Word and item position data
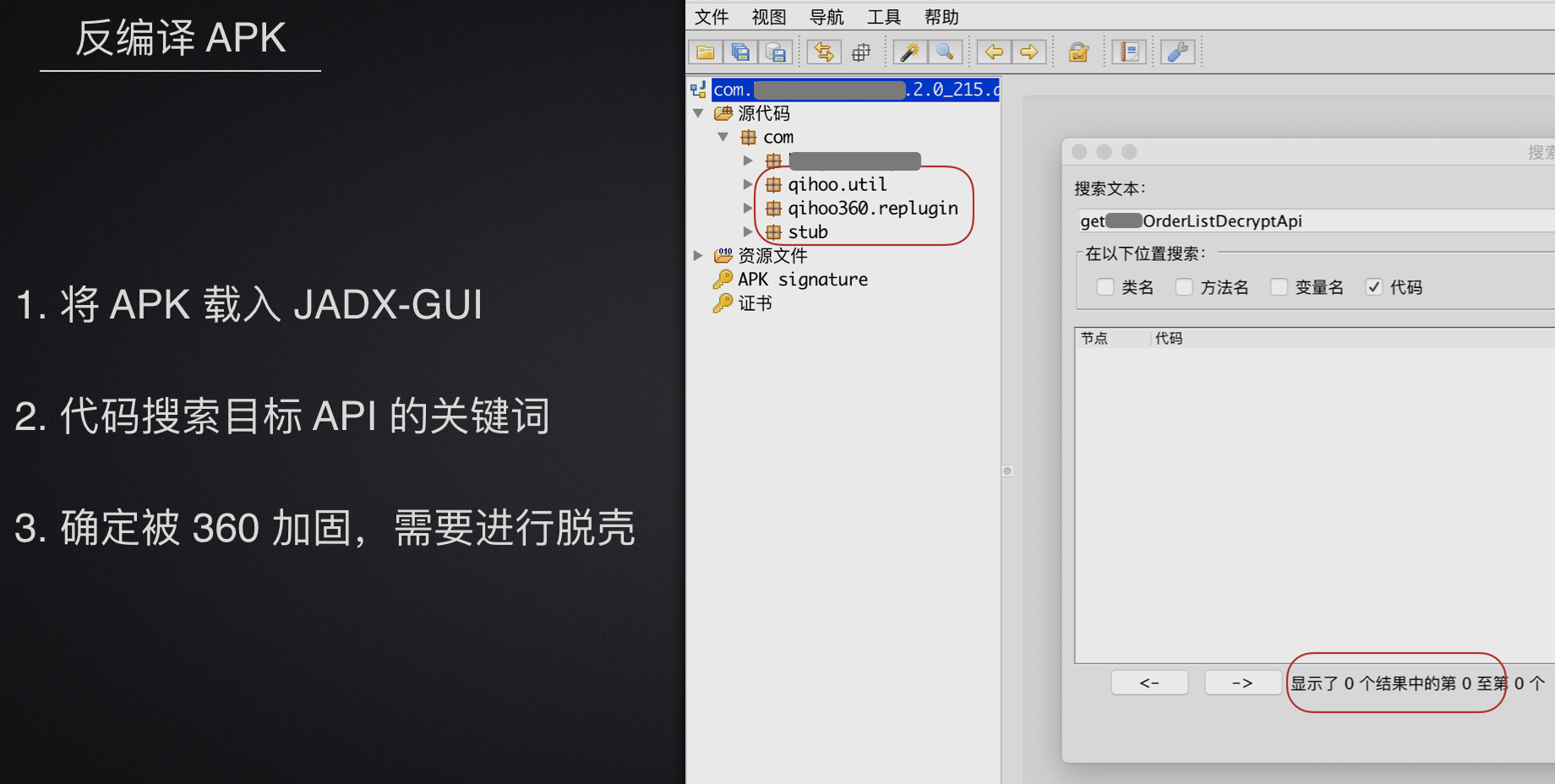Enable the 方法名 checkbox
Screen dimensions: 1555x784
coord(1185,287)
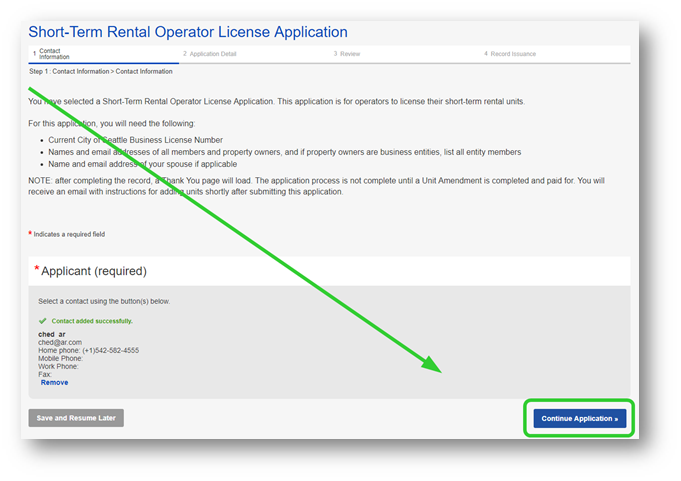The height and width of the screenshot is (481, 681).
Task: Click the red asterisk beside Applicant heading
Action: coord(37,270)
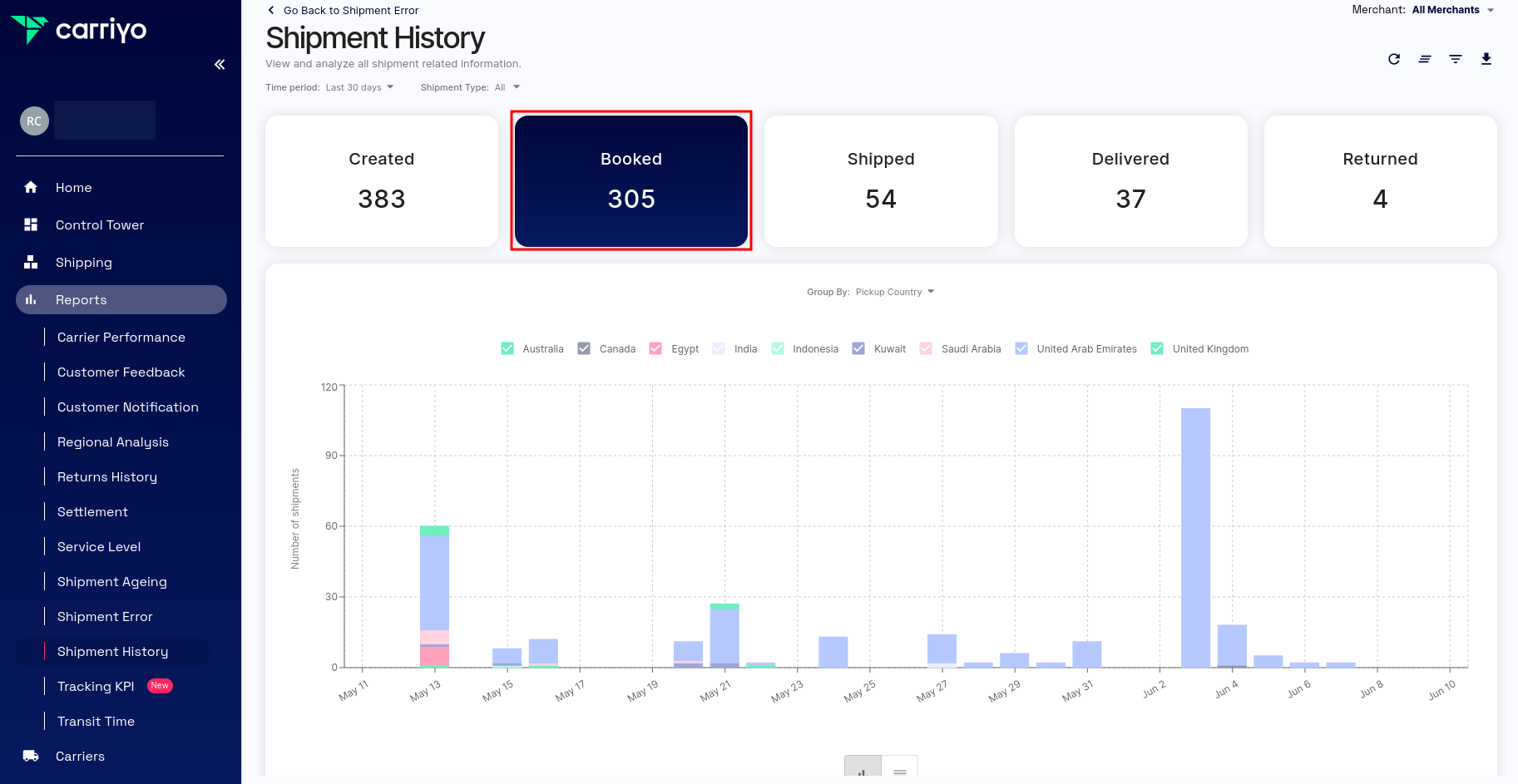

### Aim
Please rewrite the lines above, changing "checkbox" to "tick box" and keeping everything else the same. Omit the pictures from your answer.

### Final result
Enable the 方法名 tick box
Screen dimensions: 1555x784
coord(1185,287)
The height and width of the screenshot is (481, 681).
Task: Click the red asterisk beside Applicant heading
Action: coord(37,270)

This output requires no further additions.